Start

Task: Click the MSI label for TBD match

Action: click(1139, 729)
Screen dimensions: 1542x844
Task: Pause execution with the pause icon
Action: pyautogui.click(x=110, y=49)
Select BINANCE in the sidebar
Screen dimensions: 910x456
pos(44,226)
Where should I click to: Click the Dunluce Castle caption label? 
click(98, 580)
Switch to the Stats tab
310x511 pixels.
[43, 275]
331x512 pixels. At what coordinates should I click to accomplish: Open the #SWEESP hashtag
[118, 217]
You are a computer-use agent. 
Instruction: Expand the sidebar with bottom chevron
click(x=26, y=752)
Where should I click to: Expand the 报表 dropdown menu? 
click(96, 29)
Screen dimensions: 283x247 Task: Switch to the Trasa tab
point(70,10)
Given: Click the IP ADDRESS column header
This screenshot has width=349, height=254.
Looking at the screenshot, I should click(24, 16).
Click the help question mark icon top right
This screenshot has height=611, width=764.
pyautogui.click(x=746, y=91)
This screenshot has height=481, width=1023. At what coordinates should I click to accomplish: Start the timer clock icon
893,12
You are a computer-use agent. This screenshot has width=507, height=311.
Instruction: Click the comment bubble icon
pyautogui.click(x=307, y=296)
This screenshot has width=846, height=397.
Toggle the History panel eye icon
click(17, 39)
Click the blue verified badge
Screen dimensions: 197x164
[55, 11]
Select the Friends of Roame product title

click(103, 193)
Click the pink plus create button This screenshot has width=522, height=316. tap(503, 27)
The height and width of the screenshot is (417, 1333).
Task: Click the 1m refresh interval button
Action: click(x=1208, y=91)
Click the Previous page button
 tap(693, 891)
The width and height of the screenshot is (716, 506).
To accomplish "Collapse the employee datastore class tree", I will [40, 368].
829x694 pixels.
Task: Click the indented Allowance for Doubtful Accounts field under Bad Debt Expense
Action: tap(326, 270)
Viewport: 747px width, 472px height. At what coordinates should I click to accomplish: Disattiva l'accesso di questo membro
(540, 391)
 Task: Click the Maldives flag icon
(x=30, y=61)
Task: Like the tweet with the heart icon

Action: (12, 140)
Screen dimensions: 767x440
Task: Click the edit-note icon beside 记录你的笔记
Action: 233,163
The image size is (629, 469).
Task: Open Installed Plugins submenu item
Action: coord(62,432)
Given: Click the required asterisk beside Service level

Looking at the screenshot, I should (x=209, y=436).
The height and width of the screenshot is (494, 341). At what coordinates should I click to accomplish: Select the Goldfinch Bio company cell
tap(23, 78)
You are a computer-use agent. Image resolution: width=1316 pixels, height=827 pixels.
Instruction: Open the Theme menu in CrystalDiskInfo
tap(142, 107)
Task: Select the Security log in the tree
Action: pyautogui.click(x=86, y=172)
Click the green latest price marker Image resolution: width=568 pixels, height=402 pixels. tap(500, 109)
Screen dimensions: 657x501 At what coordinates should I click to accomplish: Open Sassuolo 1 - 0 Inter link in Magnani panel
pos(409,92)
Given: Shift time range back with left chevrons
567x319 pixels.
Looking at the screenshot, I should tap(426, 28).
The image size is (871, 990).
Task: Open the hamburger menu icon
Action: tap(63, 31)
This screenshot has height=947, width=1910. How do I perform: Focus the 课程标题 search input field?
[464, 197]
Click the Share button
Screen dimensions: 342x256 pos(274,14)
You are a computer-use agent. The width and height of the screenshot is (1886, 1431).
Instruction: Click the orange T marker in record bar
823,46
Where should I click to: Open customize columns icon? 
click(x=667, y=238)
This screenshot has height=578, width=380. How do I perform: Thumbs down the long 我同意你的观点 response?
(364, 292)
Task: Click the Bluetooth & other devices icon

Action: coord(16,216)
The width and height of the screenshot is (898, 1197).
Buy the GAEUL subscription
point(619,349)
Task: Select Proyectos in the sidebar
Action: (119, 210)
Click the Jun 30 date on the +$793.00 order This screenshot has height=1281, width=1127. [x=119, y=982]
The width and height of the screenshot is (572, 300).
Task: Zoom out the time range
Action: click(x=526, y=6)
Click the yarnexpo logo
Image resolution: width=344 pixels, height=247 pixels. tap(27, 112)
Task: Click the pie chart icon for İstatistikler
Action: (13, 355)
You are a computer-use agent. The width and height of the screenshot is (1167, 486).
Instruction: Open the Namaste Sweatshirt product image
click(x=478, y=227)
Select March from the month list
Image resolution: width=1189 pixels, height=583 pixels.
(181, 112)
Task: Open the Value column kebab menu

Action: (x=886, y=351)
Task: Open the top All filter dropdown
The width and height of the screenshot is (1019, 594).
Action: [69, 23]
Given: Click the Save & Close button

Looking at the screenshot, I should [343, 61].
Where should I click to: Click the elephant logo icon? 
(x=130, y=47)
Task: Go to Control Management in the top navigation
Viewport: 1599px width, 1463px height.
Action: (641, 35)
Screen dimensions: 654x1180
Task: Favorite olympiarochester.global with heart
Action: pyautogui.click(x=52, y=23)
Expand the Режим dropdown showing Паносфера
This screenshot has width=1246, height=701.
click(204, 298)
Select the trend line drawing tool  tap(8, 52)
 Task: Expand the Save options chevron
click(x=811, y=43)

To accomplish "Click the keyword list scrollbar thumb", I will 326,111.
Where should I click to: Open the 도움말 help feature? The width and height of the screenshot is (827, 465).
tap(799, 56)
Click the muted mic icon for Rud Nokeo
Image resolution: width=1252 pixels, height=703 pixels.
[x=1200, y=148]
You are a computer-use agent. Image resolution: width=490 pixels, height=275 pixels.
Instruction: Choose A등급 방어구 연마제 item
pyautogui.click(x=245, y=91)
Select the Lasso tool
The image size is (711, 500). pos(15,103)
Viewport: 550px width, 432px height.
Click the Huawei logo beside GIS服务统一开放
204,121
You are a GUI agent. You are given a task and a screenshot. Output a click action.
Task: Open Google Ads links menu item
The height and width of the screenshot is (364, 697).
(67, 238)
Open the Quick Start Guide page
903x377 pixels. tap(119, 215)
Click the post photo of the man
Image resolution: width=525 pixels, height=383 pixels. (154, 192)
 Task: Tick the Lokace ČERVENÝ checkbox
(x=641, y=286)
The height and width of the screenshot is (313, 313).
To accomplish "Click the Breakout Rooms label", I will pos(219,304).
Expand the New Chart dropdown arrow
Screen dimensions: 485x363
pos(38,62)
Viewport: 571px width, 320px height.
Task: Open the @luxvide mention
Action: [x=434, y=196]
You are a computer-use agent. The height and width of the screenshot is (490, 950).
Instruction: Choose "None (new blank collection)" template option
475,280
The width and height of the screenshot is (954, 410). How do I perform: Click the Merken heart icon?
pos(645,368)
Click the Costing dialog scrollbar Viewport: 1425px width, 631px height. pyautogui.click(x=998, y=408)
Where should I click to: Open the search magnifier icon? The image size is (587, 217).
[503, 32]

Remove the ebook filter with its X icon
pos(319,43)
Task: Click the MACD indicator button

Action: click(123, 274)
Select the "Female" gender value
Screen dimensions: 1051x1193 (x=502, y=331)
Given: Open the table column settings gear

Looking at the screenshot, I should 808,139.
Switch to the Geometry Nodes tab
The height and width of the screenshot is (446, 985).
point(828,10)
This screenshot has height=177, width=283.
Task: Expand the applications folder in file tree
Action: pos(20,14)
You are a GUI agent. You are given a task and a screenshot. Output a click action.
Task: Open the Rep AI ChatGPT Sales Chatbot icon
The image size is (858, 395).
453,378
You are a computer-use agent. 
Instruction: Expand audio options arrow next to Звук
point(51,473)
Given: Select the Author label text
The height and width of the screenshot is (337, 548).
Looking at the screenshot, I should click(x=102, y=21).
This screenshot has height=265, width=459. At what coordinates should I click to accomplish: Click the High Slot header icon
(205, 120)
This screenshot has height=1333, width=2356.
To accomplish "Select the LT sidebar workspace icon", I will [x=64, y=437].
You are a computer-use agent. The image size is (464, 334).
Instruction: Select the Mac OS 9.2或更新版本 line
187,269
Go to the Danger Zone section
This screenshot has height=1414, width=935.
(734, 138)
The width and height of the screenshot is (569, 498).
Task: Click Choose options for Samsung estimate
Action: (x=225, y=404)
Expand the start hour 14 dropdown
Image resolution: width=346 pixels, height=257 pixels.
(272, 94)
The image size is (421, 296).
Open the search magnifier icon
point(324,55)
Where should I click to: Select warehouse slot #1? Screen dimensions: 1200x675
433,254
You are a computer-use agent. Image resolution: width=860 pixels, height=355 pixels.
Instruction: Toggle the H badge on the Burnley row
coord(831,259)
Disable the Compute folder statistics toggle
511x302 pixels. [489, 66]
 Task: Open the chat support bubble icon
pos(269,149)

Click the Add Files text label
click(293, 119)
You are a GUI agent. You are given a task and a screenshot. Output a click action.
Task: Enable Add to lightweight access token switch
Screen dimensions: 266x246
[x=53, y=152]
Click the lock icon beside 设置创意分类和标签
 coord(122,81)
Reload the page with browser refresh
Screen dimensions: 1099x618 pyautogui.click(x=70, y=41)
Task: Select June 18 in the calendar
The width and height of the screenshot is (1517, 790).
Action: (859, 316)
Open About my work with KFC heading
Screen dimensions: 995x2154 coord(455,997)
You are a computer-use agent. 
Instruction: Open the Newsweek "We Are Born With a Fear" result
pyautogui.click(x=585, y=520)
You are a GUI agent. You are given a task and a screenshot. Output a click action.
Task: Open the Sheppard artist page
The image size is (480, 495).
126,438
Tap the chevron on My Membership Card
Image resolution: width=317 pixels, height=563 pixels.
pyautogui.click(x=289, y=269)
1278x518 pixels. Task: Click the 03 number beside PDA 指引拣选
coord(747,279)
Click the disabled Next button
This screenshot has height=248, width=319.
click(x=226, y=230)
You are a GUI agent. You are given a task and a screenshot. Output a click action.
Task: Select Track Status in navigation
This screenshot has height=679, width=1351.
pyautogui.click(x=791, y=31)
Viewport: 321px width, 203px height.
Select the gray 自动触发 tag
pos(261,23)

End

▶ **Challenge**: Could you turn the items above, from the line containing "Click the pink" through the line containing "Looking at the screenshot, I should (x=209, y=436).", into a Markdown table with the columns Row and Line, numbering each row and leaving out blank lines?

▶ **Response**:
| Row | Line |
|---|---|
| 1 | Click the pink plus create button This screenshot has width=522, height=316. tap(503, 27) |
| 2 | The height and width of the screenshot is (417, 1333). |
| 3 | Task: Click the 1m refresh interval button |
| 4 | Action: click(x=1208, y=91) |
| 5 | Click the Previous page button |
| 6 |  tap(693, 891) |
| 7 | The width and height of the screenshot is (716, 506). |
| 8 | To accomplish "Collapse the employee datastore class tree", I will [40, 368]. |
| 9 | 829x694 pixels. |
| 10 | Task: Click the indented Allowance for Doubtful Accounts field under Bad Debt Expense |
| 11 | Action: tap(326, 270) |
| 12 | Viewport: 747px width, 472px height. At what coordinates should I click to accomplish: Disattiva l'accesso di questo membro |
| 13 | (540, 391) |
| 14 |  Task: Click the Maldives flag icon |
| 15 | (x=30, y=61) |
| 16 | Task: Like the tweet with the heart icon |
| 17 | Action: (12, 140) |
| 18 | Screen dimensions: 767x440 |
| 19 | Task: Click the edit-note icon beside 记录你的笔记 |
| 20 | Action: 233,163 |
| 21 | The image size is (629, 469). |
| 22 | Task: Open Installed Plugins submenu item |
| 23 | Action: coord(62,432) |
| 24 | Given: Click the required asterisk beside Service level |
| 25 | Looking at the screenshot, I should (x=209, y=436). |